United Supreme Court Rebukes Leftist Attacks On Conservative Justices

The ideological divide on the nation’s high court disappeared last week in the face of Democratic attempts to impose congressional control over the bench.

In what can only be described as a rare and unified step, all nine justices on Tuesday released a joint statement reconfirming their commitment to an already existing general code of conduct. But their declaration went much further.

The justices marched in lockstep to condemn leftist proposals for independent oversight of the court, mandated compliance with ethics regulations, and demands for more transparency in cases involving recusal.

Democrats long for control of the Supreme Court after the conservative majority issued landmark decisions on issues such as abortion and gun control. Leftists in Congress clearly see the chance to ride questionable “ethics” complaints to assert dominance over the judicial branch.
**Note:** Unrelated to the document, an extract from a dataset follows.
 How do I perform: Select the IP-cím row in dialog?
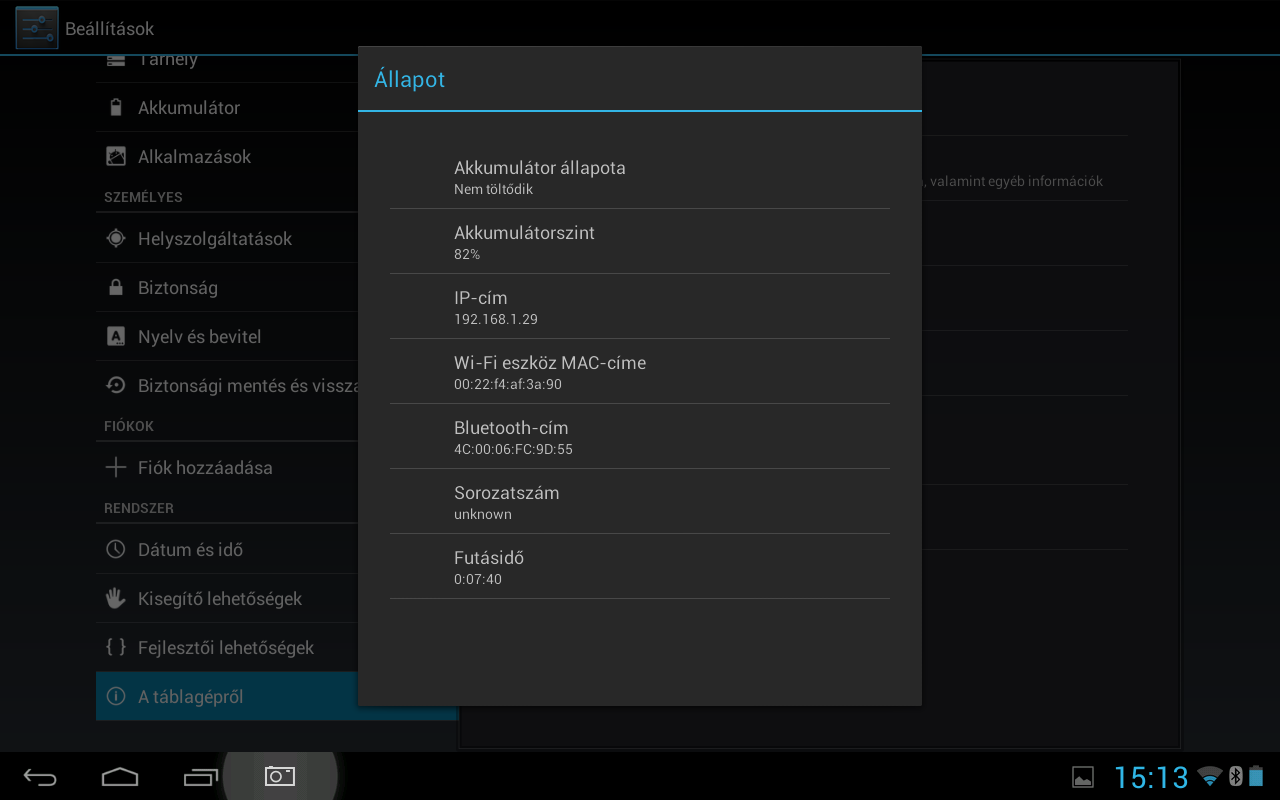pyautogui.click(x=640, y=307)
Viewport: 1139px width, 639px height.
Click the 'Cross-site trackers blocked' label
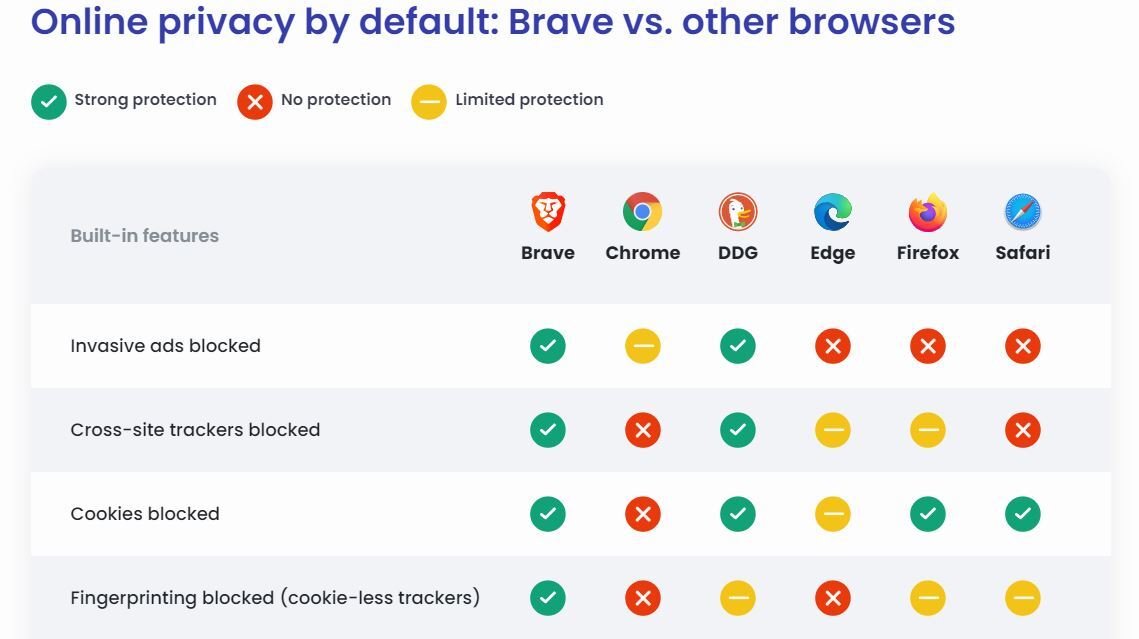195,430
However, the “Statement on Ethics Principles and Practices” clearly rejected this infringement on the time-honored principle of separation of powers.

The document asserted that “the justices…consult a wide variety of authorities to address specific ethical issues.”

The justices wrote that the unique joint statement “aims to provide clarity to the bar and to the public on how justices address certain recurring issues.” They added that the writing “also seeks to dispel some common misconceptions.”

The statement from the court included a letter from Chief Justice John Roberts declaring that he will not appear before a hearing as Senate Democrats want. The letter was addressed to Senate Judiciary Committee Chairman Richard Durbin (D-IL).

The statement and letter are certain to draw the ire of the left wing advocacy group Fix the Court.

The watchdog organization lobbies Congress to implement a high court code that would clearly run afoul of the Constitution. That fact does not deter executive director Gabe Roth.

He declared that “without a formal code of conduct, without a way to receive ethics complaints and without a way to investigate them, the Supreme Court has set itself apart from all other federal institutions.”

Durbin also did not appreciate being dismissed by Chief Justice Roberts and his eight colleagues. He claimed Thursday that the justices’ writing “raises more questions than it resolves.”

The Democrat further warned that “ethics reform” for the high court “must happen whether the Court participates in the process or not.”